● **Material proporcionado**
================================

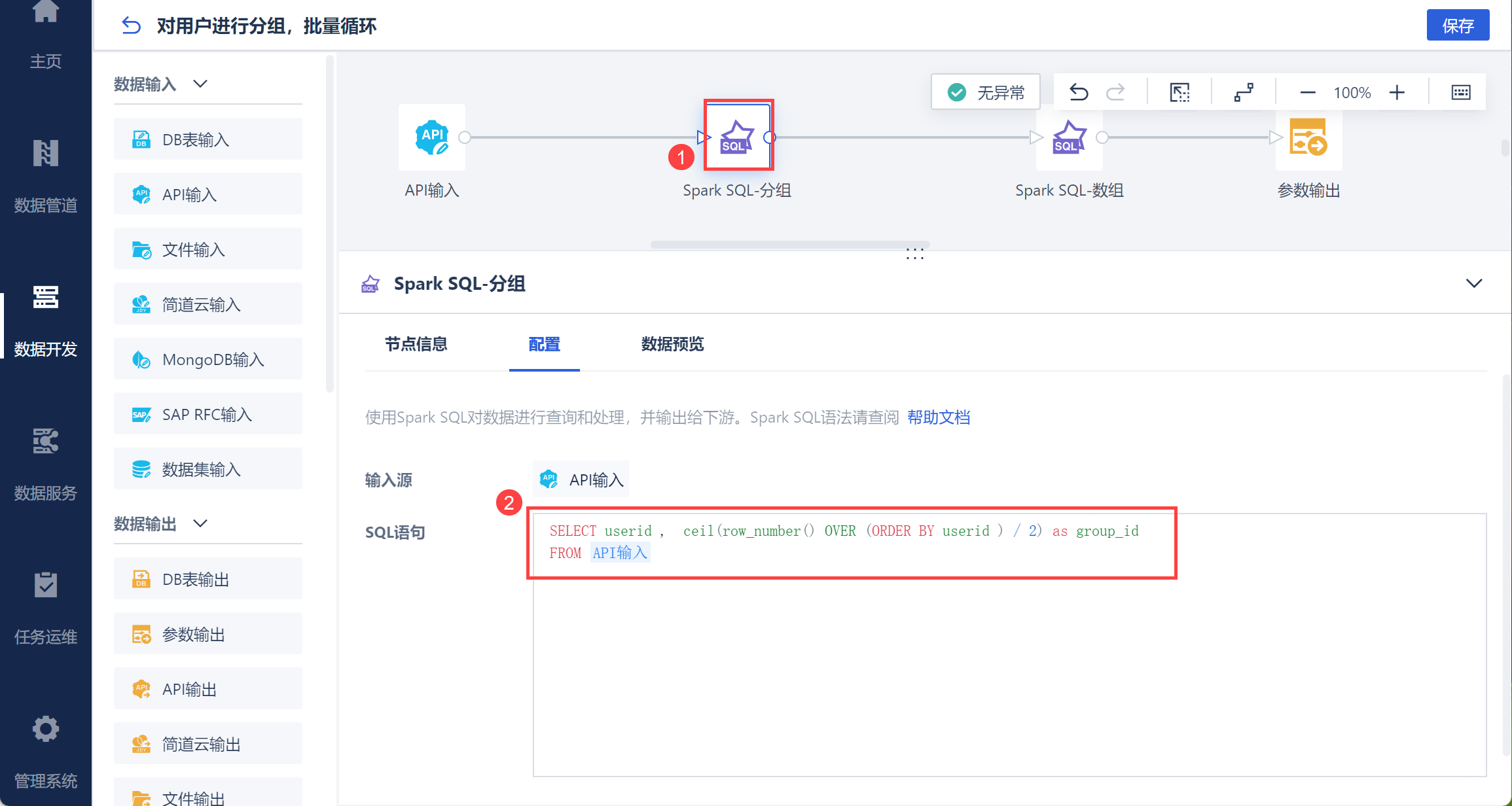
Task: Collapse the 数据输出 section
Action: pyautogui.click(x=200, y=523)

================================

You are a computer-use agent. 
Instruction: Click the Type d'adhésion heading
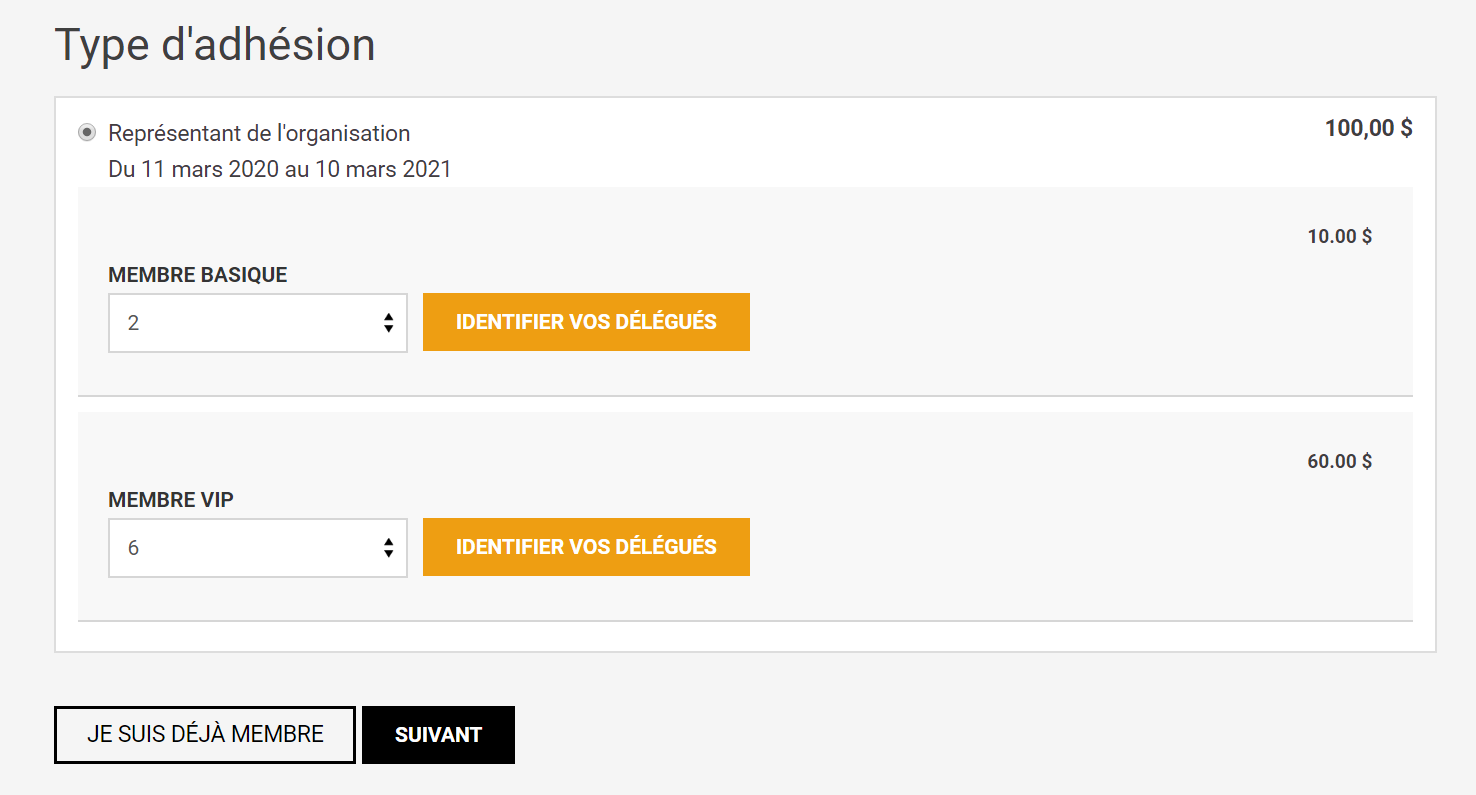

================================

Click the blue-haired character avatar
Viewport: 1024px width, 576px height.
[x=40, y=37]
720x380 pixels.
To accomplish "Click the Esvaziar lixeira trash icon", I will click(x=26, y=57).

================================

Sustituye "trash icon" por "bin icon" en las líneas que empiezan con la que contiene "720x380 pixels." y siguen hasta la que contiene "will click(x=26, y=57).", ambas incluidas. Escribe solo esas líneas, sin ningún otro cambio.

● **Resultado final**
720x380 pixels.
To accomplish "Click the Esvaziar lixeira bin icon", I will click(x=26, y=57).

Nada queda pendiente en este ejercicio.